Tres mozos y tres agosteros hicimos aquel verano, casi todos recién licenciados. No nos faltaban las discusiones y bromas de las que yo era la agradable víctima: A mi sólo me quedaba lo de Guadalajara que, además, los de enfrente eran italianos, pero menudo cachondeíto con lo de “no pasarán”. El trabajo era alegre, redentor. ¡Había tanto niño, tanta mujer, tanto anciano esperando ese pan que recolectábamos...!. La relación entre amos,  criados, criadas, cachicanes,  era fraterna y la alegría indisimulada.  A mí empezaron a llamarme “Capitán”, aunque apenas si pasé de cabo.

        El día  de Nochebuena, puesto que no me obligaban, decidí ir a Misa del Gallego. Mi madre nos llevaba de niños. Además el mensaje  de paz del hijo de María y el Carpintero, ¡sintonizaba tanto con mi estado de ánimo.........!. Cuando volvía de adorar al Niño (el Cura al dármelo a besar me había sonreído), descubrí en su reclinatorio,  lo más bonito de mi vida: el rostro, los ojos, la sonrisa de Rosario.

Era la mayor de las tres hermanas de Ricardo (a quien, antes de pasarse, yo había salvado, y luego su padre a mí) la que le seguía. En los cuatro años había pasado de niña a mujer. Había madurado como espiga sin argaña. Su dulzura realzaba su belleza pálida. En el 37 marchó a curar heridos en los frentes nacionales. Recién había llegado.

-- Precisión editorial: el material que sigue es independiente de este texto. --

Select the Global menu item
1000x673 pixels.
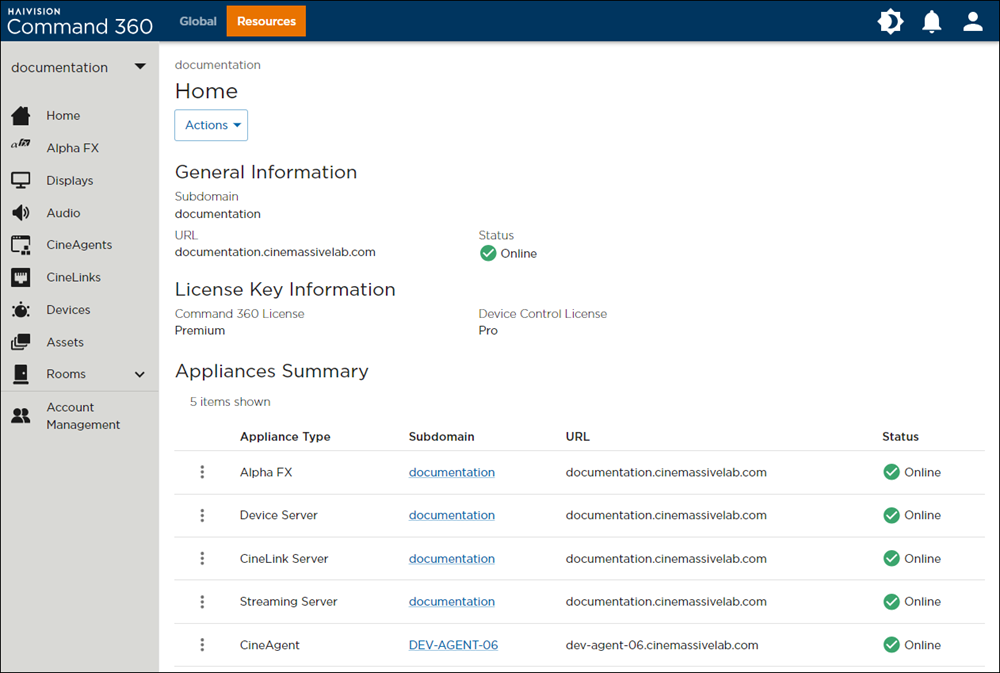pyautogui.click(x=197, y=20)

Al día siguiente se abrió el baile y, aunque de alivio, fue, con las amigas. Al enlazarnos para bailar, aun curtidos por una guerra, éramos dos niños temblorosos. ¡Con qué ganas se hubiera refugiado a llorar sobre mi pecho....! En el baile no lo hizo, pero sí al salir en el primer rincón que encontramos. Con mis brazos  y la pelliza, cobijé su estremecimiento.

A sus padres se les abrió el cielo con nuestro noviazgo. Despreciaron el comentario de la vecina sobre que yo era de menos categoría por ser jornalero y ella pastora. Nos casamos a la primavera siguiente. Suplí al hijo que les faltaba.